Assessing Potential for Chromatic Acclimation in Oxygen Deficient Zone Synechococcus

Abstract

Synechococcus are a genus of ubiquitous marine cyanobacteria that play an important role in global carbon cycling. Synechococcus are abundant in oxygen deficient zones (ODZs)—expanding areas of the ocean where oxygen concentrations drop below 10 nM O2—where they fix carbon and introduce trace amounts of oxygen through photosynthesis to fuel aerobic respiration. Synechococcus can be grouped into different pigment types based on the makeup of the phycobilisome, a photosynthetic light-harvesting complex. Marine Synechococcus are predominantly either blue-light specialists, green-light specialists, or light-generalists. Light generalists undergo a process called chromatic acclimation where their phycobilisome structure is modified in response to changing light conditions allowing maximal growth under different colors of light which provides an advantage as a photosynthetic cell is moved throughout the upper water column. In this study, I use 10 strains of Clade 1 and CRD1 Synechococcus isolates and metagenomic data to determine the abundance, diversity, and potential for chromatic acclimation of Synechococcus in the Eastern Tropical North Pacific (ETNP) ODZ. I performed growth experiments on the Synechococcus isolates under white, blue, and green light finding that seven of the strains were able to chromatically acclimate while three were blue-light specialists.

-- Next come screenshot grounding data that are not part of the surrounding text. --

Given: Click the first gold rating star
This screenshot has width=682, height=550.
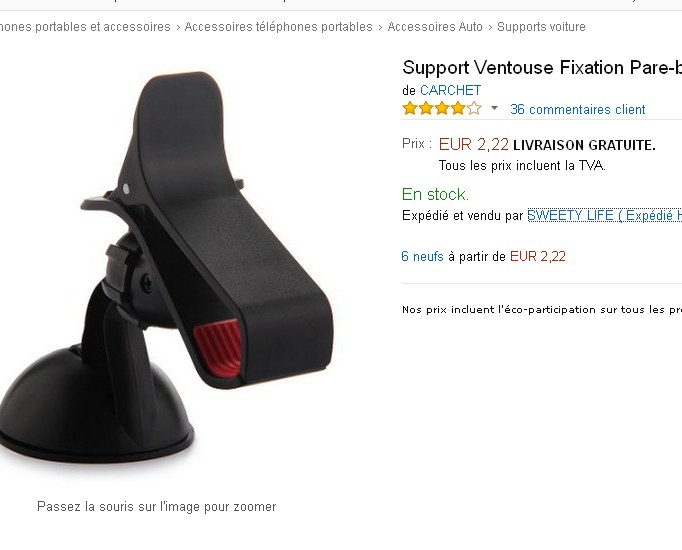Looking at the screenshot, I should tap(410, 108).
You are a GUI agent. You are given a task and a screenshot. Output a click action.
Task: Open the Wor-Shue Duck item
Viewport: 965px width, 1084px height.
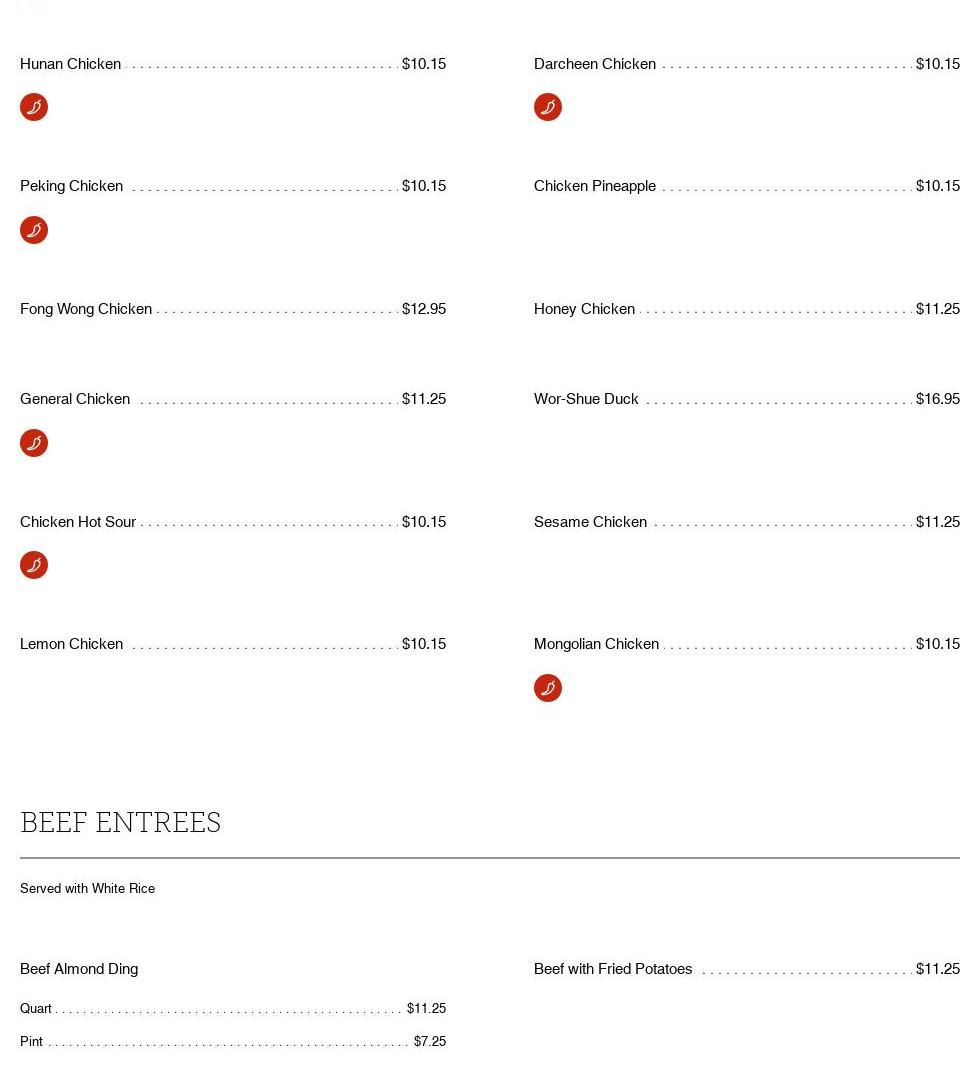point(586,399)
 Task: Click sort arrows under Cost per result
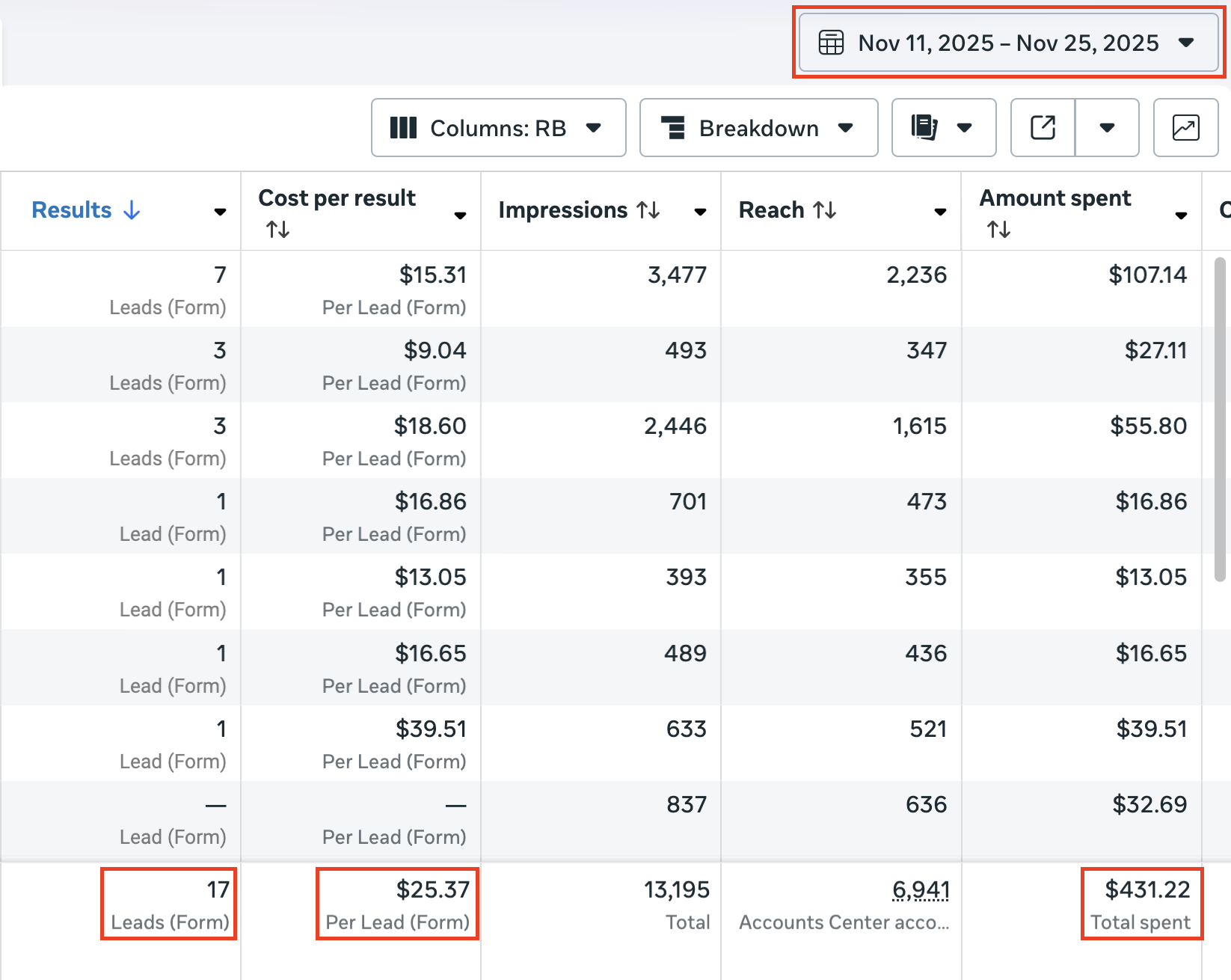(x=278, y=230)
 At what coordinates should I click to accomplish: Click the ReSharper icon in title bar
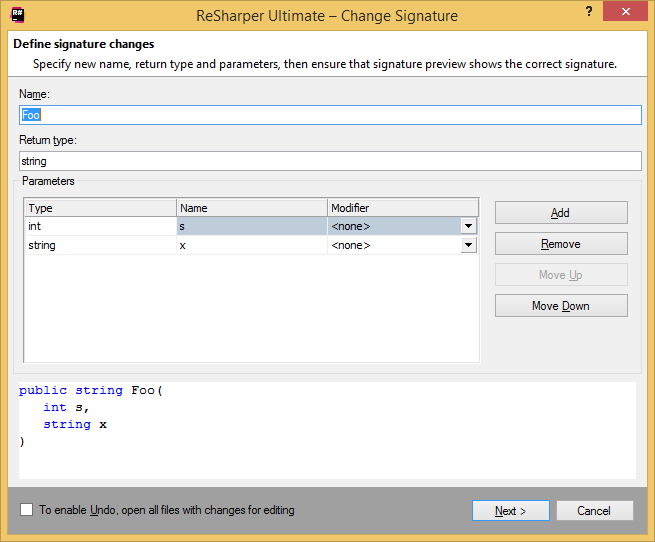pos(17,15)
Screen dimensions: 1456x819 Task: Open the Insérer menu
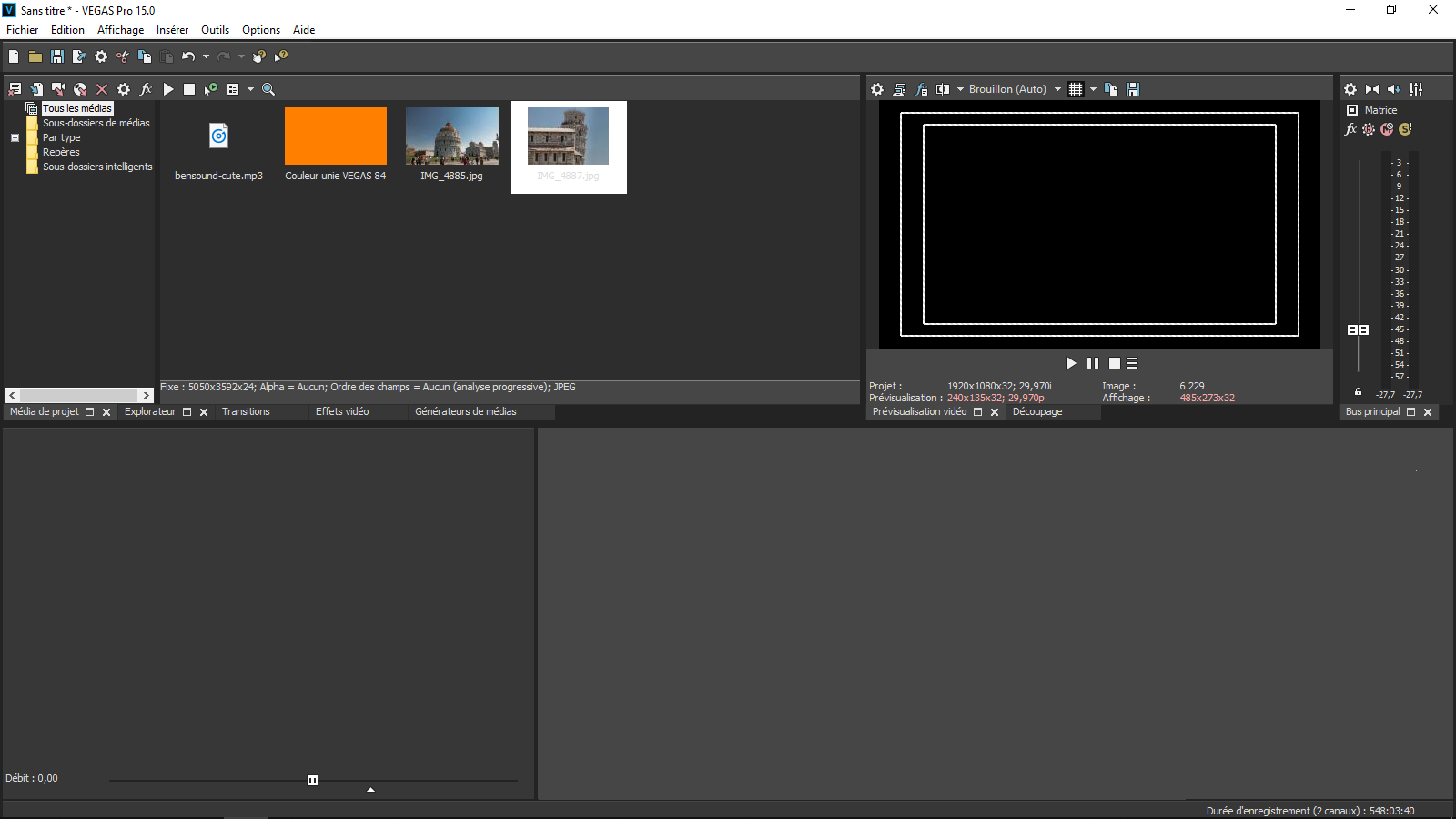coord(172,30)
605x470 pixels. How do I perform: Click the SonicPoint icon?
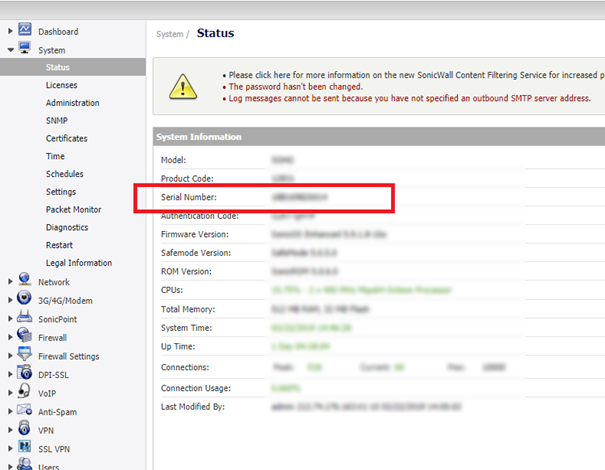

Through phylogenetic analysis, I found that Synechococcus in the ETNP ODZ fall into eight distinct groups that constitute 2 – 17% of the microbial community in the upper 50 meters of the water column. These results indicate that Synechococcus capable of chromatic acclimation are present and possibly abundant in the ETNP ODZ, comprising a potentially important contribution to cryptic oxygen cycling supporting aerobic heterotrophic communities.